Pointing records for screenshots and pages
+ + + +
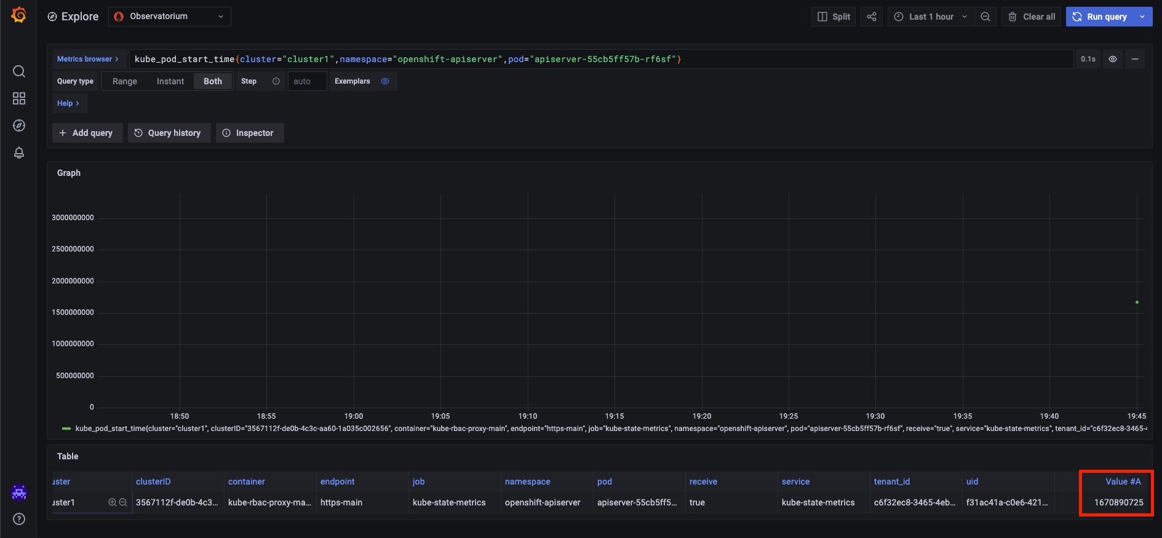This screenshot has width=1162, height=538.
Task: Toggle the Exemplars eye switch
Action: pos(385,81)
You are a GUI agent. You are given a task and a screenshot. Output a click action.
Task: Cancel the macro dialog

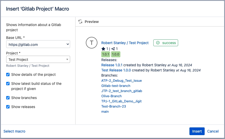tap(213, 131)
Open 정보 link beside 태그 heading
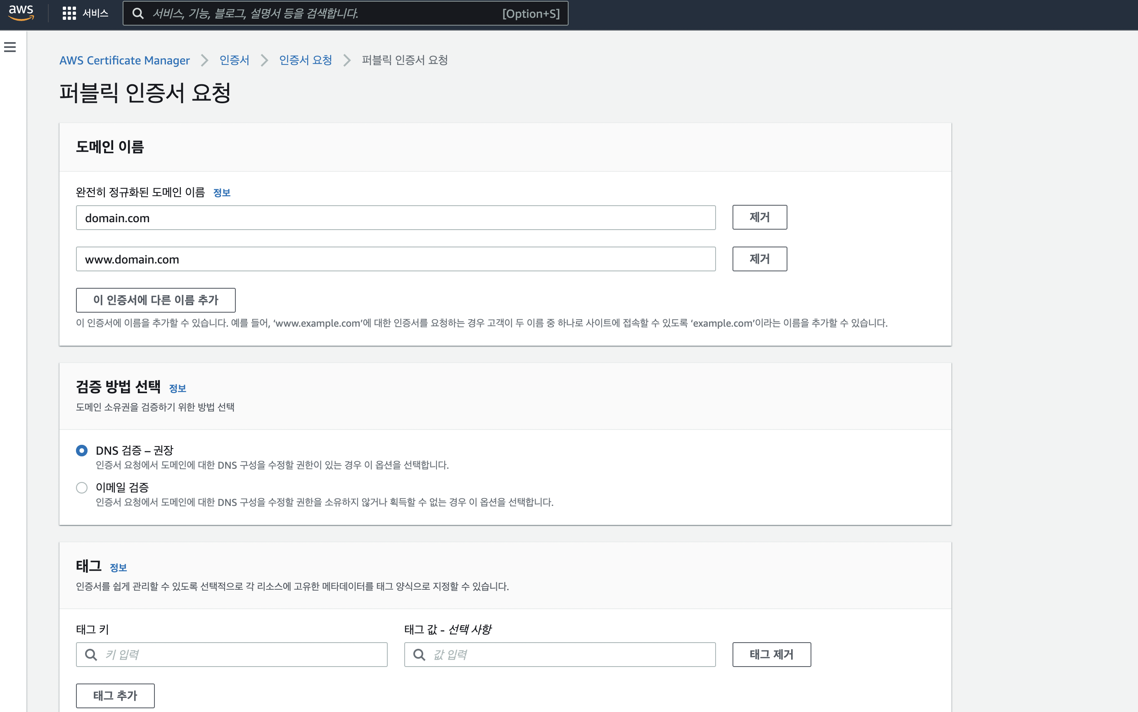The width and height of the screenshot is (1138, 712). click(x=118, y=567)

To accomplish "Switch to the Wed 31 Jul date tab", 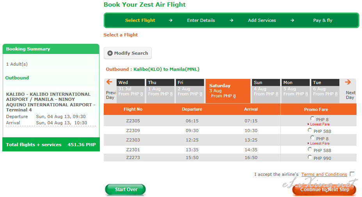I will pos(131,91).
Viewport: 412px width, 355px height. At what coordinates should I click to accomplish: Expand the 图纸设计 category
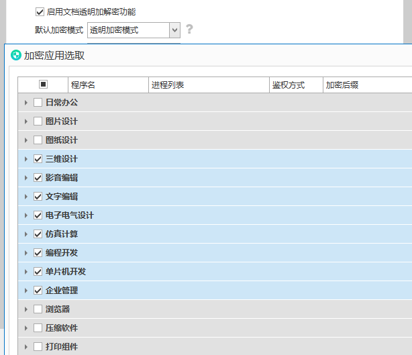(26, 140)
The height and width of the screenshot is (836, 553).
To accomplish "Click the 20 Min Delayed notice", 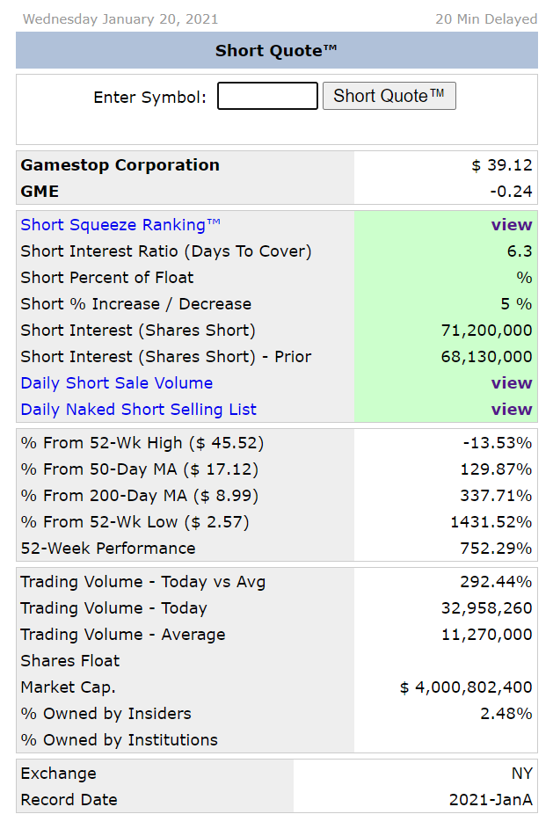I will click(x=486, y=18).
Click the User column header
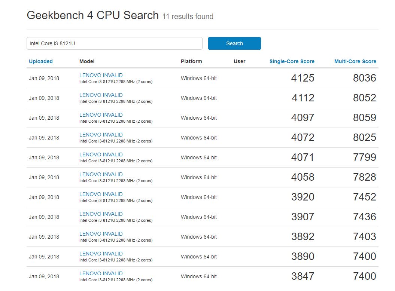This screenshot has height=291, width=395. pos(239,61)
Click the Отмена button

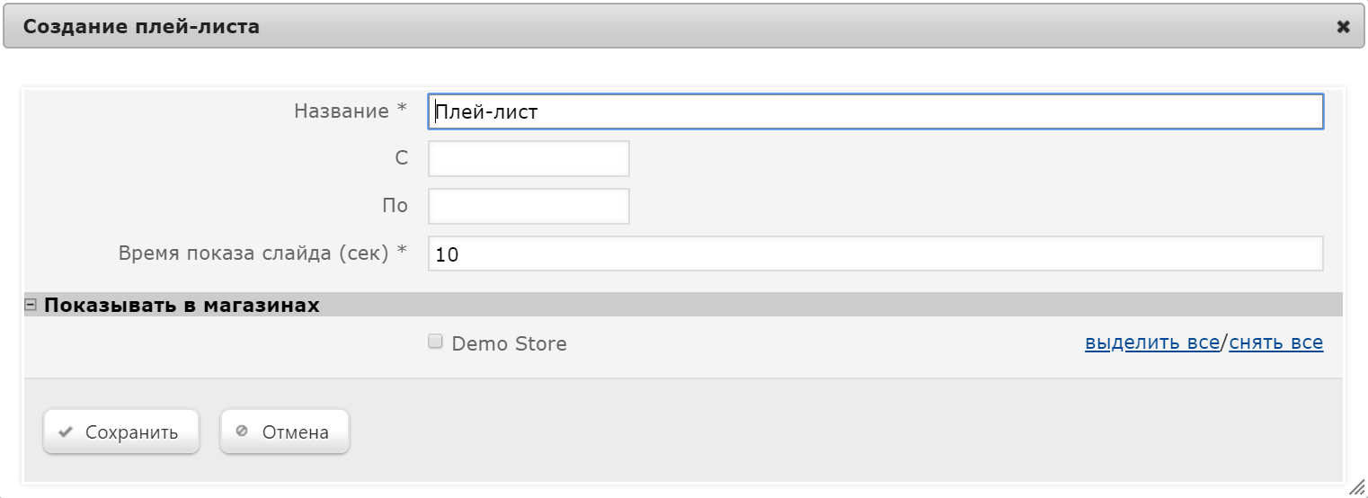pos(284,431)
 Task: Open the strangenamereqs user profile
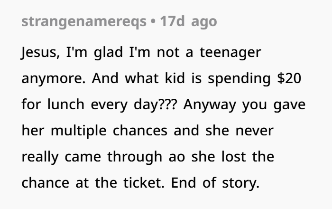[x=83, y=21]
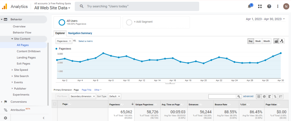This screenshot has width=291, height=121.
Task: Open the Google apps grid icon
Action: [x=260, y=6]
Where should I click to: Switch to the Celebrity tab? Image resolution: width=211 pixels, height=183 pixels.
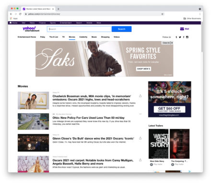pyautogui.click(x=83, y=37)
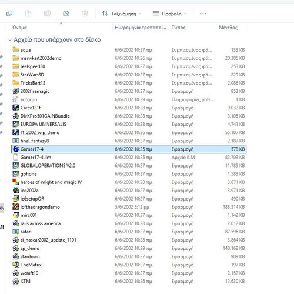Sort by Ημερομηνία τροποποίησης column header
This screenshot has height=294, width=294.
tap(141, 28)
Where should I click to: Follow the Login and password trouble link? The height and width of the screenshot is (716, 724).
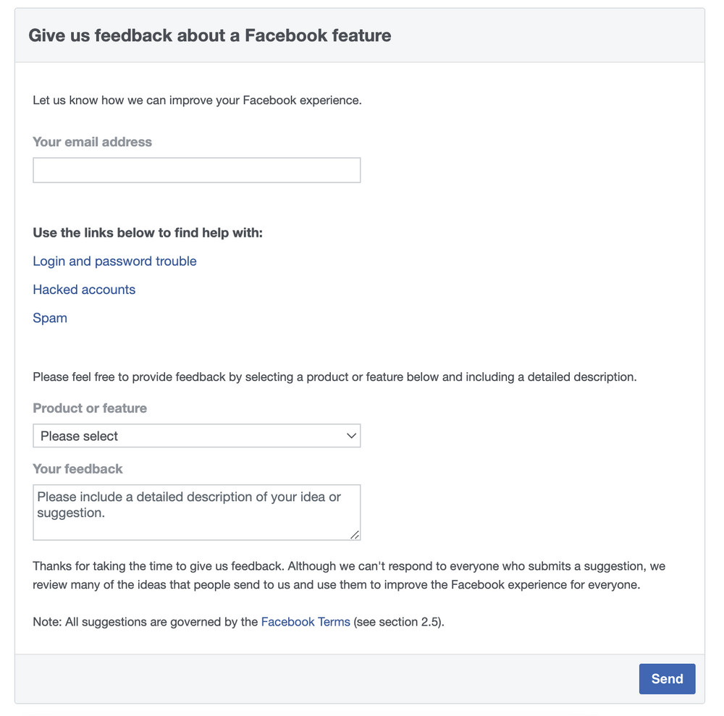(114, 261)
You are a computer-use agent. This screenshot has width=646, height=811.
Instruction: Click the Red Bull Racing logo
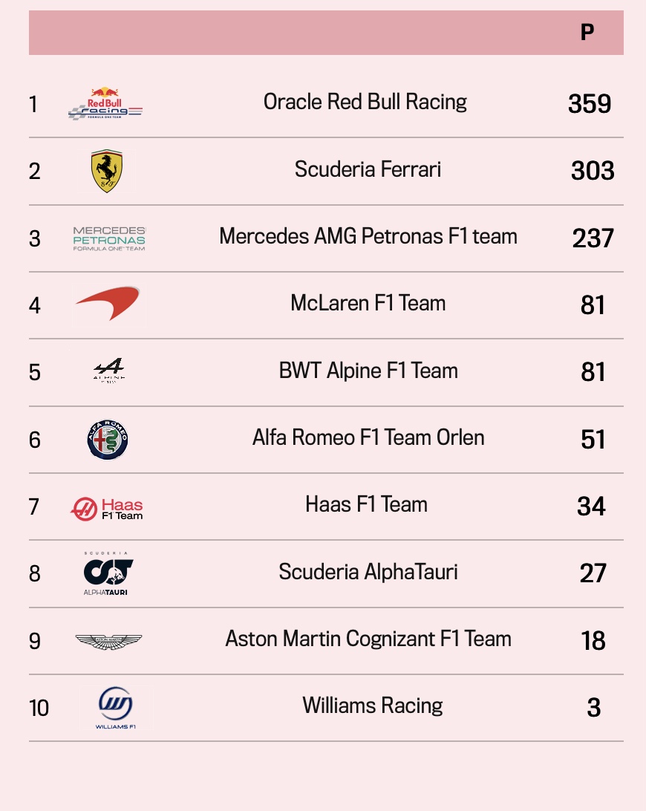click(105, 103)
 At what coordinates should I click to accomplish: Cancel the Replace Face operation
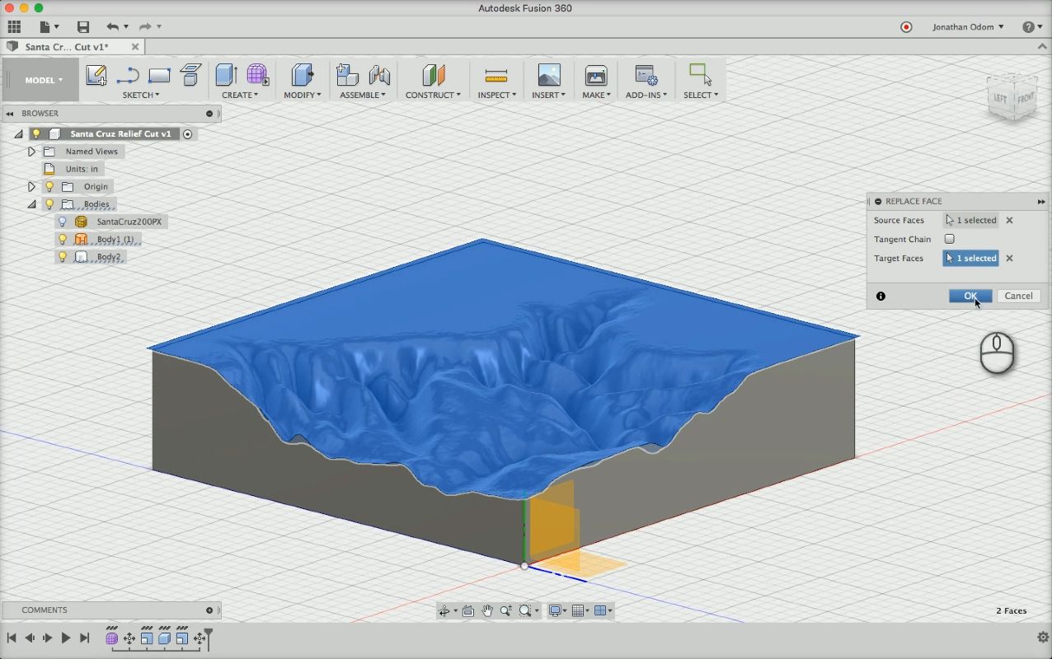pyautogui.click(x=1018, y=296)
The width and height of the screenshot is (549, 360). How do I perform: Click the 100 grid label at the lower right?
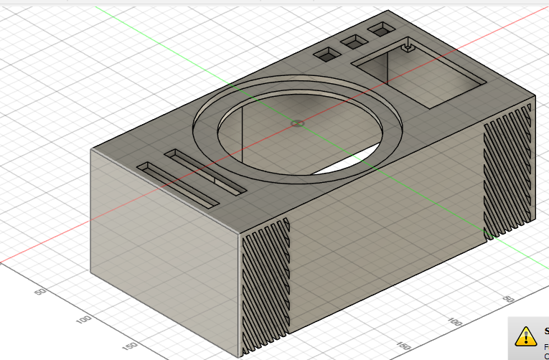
+ + + +
■ **TASK STATEMENT**:
Copy out the stretch of the records above from the line that contains "Click the User column header" through the line that contains "pyautogui.click(x=1018, y=296)", changing nothing. Leave the pictures out of your copy.

■ **CORRECT RESULT**:
Click the User column header
This screenshot has height=291, width=395. pos(239,61)
Click the Отмена button

pos(284,431)
 Task: Open the strangenamereqs user profile
[x=83, y=21]
This screenshot has width=291, height=121.
Task: Open the Google apps grid icon
Action: [x=260, y=6]
Where should I click to: Switch to the Celebrity tab? Image resolution: width=211 pixels, height=183 pixels.
pyautogui.click(x=83, y=37)
Sort by Ημερομηνία τροποποίησης column header
This screenshot has height=294, width=294.
tap(141, 28)
Where should I click to: Follow the Login and password trouble link? The height and width of the screenshot is (716, 724).
(114, 261)
You are a computer-use agent. This screenshot has width=646, height=811.
Instruction: Click the Red Bull Racing logo
click(105, 103)
 At what coordinates should I click to accomplish: Cancel the Replace Face operation
pyautogui.click(x=1018, y=296)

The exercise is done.